> _Document text_
**********
That romanticized redemption served only as a foothold, though. I found out soon enough through my professors in college that many who love to read aspire to write, and many who aspire and actually succeed at writing for publication love to read. Beginning in college, when writers would have author events on campus, or after college when I would go to author events at bookstores and theaters, I found my question that I loved to ask every author and/or author panel:

What do you love to read?

I’m surprised how often authors are surprised by this question, but even though it surprises them it often delights them, too. They spill the beans, both in titles and authors and in relaxing a little…suddenly the room isn’t full of disciples beaming at a messiah but it is instead a room full of a family of readers. Authors have transformed for me as a group with that question as well; even though I am still star-struck about meeting someone who has written a book (even better, written it WELL), I feel like their readership of other authors makes them human, and as human as I am.

Twitter, for all of its dumpster fires, is still the best place for me to interact with authors, outside of the author events. Since I also write book reviews (and my book reviews are written to point out book strengths and not beat up on the traditional nit-picking aspects) I often reference the author and/or book in my review posts, and sometimes that creates dialogue. Other readers and reviewers that I follow on Twitter may recommend a book in a post, and I’ll read their recommendation and follow the author. Am I still asking the question on Twitter? Not so much…most of the authors have done interviews for the promotion of their books and I can get that information from those interviews (particularly The New York Times “By the Book” series or most Guardian interviews). But also in following their feeds I see which writers render them star-struck, and I read those writers, too, and suddenly I’m recognizing more and more writers on the book store or library shelves, and my reading family gets bigger.

Hopefully, someday, they will be my writing family, too.
**********
> _Data supplied_
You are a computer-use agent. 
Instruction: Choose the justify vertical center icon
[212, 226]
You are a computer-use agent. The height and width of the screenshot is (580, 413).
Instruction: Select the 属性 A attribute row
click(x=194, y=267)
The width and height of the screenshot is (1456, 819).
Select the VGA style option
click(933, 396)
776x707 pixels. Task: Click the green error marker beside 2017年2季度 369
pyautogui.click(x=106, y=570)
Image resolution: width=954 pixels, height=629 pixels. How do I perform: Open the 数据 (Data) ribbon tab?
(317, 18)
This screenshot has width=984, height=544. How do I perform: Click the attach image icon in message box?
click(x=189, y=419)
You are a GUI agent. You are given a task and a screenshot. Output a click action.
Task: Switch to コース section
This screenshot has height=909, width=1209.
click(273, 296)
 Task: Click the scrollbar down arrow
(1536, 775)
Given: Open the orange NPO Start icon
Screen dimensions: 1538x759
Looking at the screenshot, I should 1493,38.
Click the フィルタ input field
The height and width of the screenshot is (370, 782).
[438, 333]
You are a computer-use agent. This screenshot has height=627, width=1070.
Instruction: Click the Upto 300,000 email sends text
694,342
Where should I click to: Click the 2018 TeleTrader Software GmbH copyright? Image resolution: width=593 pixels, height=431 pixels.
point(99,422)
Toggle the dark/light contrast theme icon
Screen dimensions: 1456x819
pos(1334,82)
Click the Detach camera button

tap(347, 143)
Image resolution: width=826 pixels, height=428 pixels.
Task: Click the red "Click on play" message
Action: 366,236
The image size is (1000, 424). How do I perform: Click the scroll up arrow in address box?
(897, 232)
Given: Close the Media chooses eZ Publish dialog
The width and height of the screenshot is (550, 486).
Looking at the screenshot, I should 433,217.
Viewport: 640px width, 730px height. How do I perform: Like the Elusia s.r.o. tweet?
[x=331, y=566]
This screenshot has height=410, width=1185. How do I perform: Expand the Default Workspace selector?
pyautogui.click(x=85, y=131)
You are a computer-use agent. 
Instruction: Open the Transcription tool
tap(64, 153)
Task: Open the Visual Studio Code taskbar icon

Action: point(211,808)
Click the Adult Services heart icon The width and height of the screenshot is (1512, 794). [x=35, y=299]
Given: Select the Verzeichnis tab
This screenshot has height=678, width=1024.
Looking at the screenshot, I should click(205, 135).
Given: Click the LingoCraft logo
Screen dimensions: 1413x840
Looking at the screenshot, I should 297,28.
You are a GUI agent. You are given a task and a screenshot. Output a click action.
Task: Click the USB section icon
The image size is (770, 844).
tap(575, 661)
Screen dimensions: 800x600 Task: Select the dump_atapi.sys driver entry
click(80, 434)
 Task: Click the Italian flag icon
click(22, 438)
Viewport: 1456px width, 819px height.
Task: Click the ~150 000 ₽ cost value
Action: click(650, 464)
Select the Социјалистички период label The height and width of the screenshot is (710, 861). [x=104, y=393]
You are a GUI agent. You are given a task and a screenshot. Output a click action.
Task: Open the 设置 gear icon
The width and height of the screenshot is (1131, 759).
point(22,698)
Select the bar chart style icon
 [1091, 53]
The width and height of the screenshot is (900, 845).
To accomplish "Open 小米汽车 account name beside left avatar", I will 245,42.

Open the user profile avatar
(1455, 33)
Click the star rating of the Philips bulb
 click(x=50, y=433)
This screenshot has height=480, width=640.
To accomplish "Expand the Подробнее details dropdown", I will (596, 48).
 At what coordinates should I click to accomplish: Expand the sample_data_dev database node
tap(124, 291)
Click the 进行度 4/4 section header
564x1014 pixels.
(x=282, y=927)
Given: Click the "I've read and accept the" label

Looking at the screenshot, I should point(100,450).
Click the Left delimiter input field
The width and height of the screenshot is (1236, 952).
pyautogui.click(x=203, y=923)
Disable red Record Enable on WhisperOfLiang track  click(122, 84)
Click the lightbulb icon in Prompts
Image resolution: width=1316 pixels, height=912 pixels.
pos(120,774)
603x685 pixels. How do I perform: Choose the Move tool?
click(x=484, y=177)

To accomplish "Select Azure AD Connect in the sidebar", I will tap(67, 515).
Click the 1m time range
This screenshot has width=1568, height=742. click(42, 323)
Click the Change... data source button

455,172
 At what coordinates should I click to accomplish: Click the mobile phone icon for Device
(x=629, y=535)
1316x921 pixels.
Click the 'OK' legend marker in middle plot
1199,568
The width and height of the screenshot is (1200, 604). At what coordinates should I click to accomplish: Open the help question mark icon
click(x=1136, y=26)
**********
> _Task set_
(1) In the essay about meeting authors, what question does the writer like to ask every author or author panel?
(2) List every venue the essay about meeting authors names for the author events the writer attended.

> _Solutions to the problems_
(1) "What do you love to read?"

(2) Campus, bookstores, theaters